Словно бы в подтверждение этого открытия левая рука как бы сама собой, прямо в перчатке, юркнула в карман, вынула пачку CAMEL LIGHTS и демонстративно выщелкнула сигарету из почти полной обоймы. Я - или Малютка Джон во мне - машинально закурил снова, бросил пачку обратно в карман, после чего все-таки произнес вслух то, что вертелось на языке несколько секунд назад:
– А неграм вообще курить вредно - у них и так все закопченное.
Парень, которого я наметил "крайним", хохотнул, ткнул приятеля в бок и воскликнул мелким юношеским голоском, не соответствующим ни телосложению, ни зверскому африканскому лицу:
– Кончай залупаться, Вася! Щас гражданин прохожий вломит тебе, снова твоя рязанская рожа вылезет! Доктор ведь так и говорил - неделю после операции не курить, не пить и не залупаться!
Компания заржала и пошла дальше перпендикулярным курсом. Драки не будет, понял я. Мокрой ватой под колени плюхнулась слабость, сбилось дыхание, руки задрожали. Псих! Читал же в новостях: у тинейджеров в моду входят пластические операции "под негров".
Трамвай оказался пустым. Наверное, последний, поздно уже. Я прислонился лбом к холодному стеклу, и мое отражение затуманилось. От дыхания на стекле образовалось круглое пятно пара, в нем проступила смешная рожица, нарисованная пальцем. Наверное, днем, когда было много народу и стекло точно так же запотело, кто-то нарисовал на нем классическое "точка, точка, запятая". Я отодвинулся от стекла - туманное пятно с веселой рожицей стало исчезать, и вскоре вместо него снова появилось мое лицо, отраженное в стекле.
Через несколько минут вдруг пропало и отражение: трамвай остановился на мосту через Малую Невку, свет в салоне мигнул и погас. Сразу же накатила такая тишина, словно все прочие движения в мире тоже вдруг осознали свою никчемность, и прекратились.
А ведь это может быть вообще последний трамвай в городе. Многие линии давно перестали существовать, и я, со своей оторванностью от мира, вполне мог пропустить объявление о полной отмене трамваев. От этого предположения легче не стало.

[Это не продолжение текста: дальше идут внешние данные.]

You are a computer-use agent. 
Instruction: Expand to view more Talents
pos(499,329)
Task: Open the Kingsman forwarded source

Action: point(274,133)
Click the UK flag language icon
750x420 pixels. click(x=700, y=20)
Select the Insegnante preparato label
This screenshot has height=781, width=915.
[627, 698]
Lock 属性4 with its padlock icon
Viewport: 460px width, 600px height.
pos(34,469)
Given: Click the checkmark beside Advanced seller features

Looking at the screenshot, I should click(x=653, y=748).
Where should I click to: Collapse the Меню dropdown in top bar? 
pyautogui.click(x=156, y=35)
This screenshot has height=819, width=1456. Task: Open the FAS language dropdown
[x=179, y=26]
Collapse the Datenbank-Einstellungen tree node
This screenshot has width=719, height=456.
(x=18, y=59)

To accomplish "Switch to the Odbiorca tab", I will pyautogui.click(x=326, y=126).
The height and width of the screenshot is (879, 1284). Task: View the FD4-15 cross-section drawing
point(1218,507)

Хорошо, что хоть снаружи еще шла какая-то жизнь. На набережной между сфинксами сидела группа молодых людей. Мелькали огоньки сигарет, доносились смешки. Девушка в длинном шарфе отделилась от компании, подошла к мужскому сфинксу и обняла его одной рукой за шею, а другой потянулась к губам. Из трамвая не было видно, что там происходит, но когда она отняла руку, я вздрогнул. На губах сфинкса появилась зловещая светящаяся улыбка. Компания приветствовала это художество дружным улюлюканьем. Девушка улыбнулась, и я заметил, что ее губы светятся тем же ядовито-желтым, что и губы сфинкса. Она убрала помаду в карман, постояла, а потом пошла ко второму, женскому сфинксу. Мой трамвай загудел, вспыхнул и поехал дальше.